The importance of an inner life keeping yourself mentally stoked. (52:15)

And basically what I see is sort of security exploits of the brain that the internet has managed to insinuate into our lives. And that poetry, writing, dreaming, paying attention to those kinds of things, and the cultivation of an inner life is something that you have to deliberately do, that you have to protect in your, in your life and make time for and recognize as important. And frankly, not do many things, many of the opportunities that present themselves. It's just terrible how much FOMO is created by the internet. It's endless. And there's a thousand places that you and I could be right now, and a thousand experiences that we could be having and things that we could be doing. And those of us who are like you, like me, like a lot of the listeners are optimists. We're possibilities. We're people who believe in living life to the fullest. And the internet kind of both cultivates that and makes those opportunities available to more and more people, hopefully. And yet, too much possibility as we've discovered, shuts us down and deprives us of fully lived experiences. And so, I mean, it's interesting because poetry has always been part of my life. I was a bit of a rebel as a kid and as a student, and I've always had a very difficult relationship with institutions.


Why he has memorized poetry (54:18)

I think my kind of very anti-authoritarian nature is also one of the things that led me to becoming an entrepreneur. And I rebelled against these structures. And one of the very earliest instances of this was in first grade when all of the other kids were learning to read, and I already knew how to read. And I was basically becoming a very trouble in the classroom for the teacher because I was impatient and I wanted to read. So I went to the library and I sat in a red poetry with the librarian. I remember this. I was only like five or six years old and I still remember some of those poems from when I was a kid. And they were just kind of rhymes. Here's one I remember. Once there was an elephant who tried to use the telephant, oh no, I mean the elephant who tried to use the telephone. Dear me, I am not certain quite that even now I've got it right. It seems somehow he got his trunk entangled in the telephunk. The more he tried to get it free, the louder buzz the telephy. I fear I better drop the song of Elephop and telephone. It sounds like a great metaphor for what happens to brains when they encounter the internet for hours a day. Exactly. So how on earth do you remember that? That's incredible. I have this crazy memory and I have for a long time, I think since I was in my early teens, I decided that I would memorize poetry as a way of bringing the beauty of thought and language and I always felt that poetry was one of the highest achievements of human thought and beauty and a kind of an embrace of the world and so I wanted it to be part of me. And so I started memorizing poetry as a way of bringing it into my unconscious as a way of having it always with me from a very young age. So I started memorizing poetry as a bit of an eccentric teenager. And I have a lot of that love of poetry but it's deep inside and I can recover a lot of this poetry at times when it's needed, when you're going through some kind of crisis or difficult times or depression or like some kind of bad state you find yourself in. Suddenly, some oracle from deep in the unconscious will come out and Shakespeare will have said exactly the right thing and you'll then know what to do. It's a kind of this amazing strategy that I've kind of carried with me my whole life.

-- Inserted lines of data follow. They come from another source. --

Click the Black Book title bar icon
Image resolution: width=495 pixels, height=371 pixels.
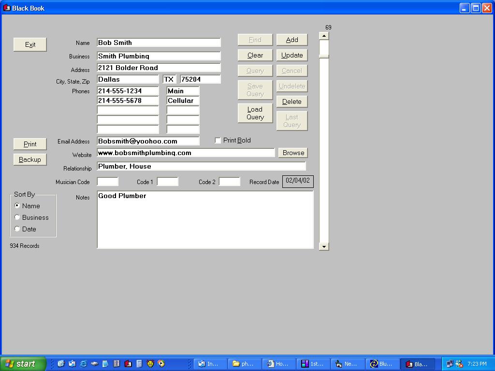click(7, 8)
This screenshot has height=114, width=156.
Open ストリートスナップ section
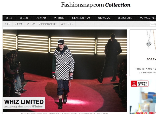81,18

First English Poem (57:16)

For those people listening who, like me, have minimal exposure to poetry or at some point we're introduced to the wrong poetry which was just completely confusing and seemingly designed to remain abstract and obscure and confusing. Are there any poets or collections you might recommend people start with if they wanted to dip their toe in the water of poetry?


Creativity, Poetry, And Dealing With Personal Struggles

Recommendations for the not so poetically inclined (57:43)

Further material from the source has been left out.